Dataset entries

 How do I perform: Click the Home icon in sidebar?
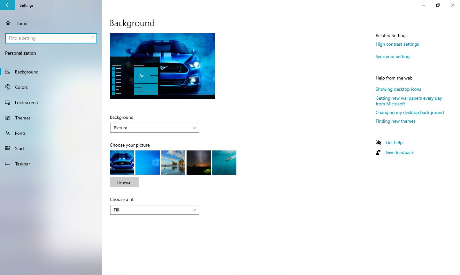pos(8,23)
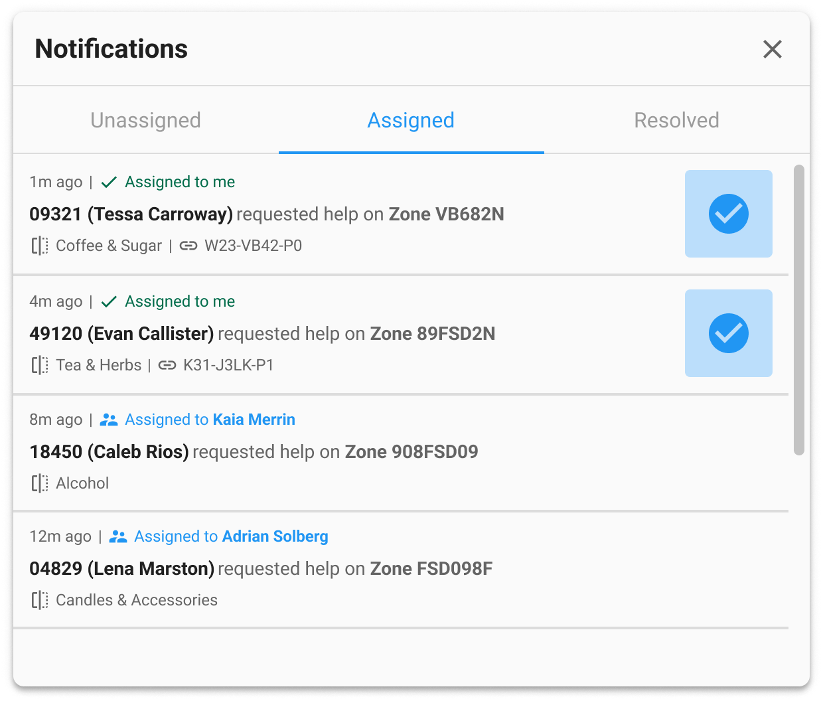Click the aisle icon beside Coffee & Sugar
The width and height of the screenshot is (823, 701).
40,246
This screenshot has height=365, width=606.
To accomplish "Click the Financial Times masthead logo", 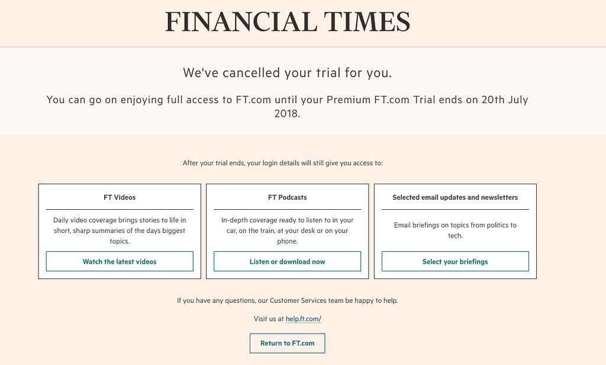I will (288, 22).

---

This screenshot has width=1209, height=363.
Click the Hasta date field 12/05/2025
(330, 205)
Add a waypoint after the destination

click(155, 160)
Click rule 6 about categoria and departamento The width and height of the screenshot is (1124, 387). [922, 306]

### EXERCISE
Given the records above, restate word for word only the lines starting at the one with "This screenshot has width=1209, height=363." and ending at the one with "Click rule 6".

### ANSWER BOX
This screenshot has width=1209, height=363.
Click the Hasta date field 12/05/2025
(330, 205)
Add a waypoint after the destination

click(155, 160)
Click rule 6 about categoria and departamento The width and height of the screenshot is (1124, 387). [922, 306]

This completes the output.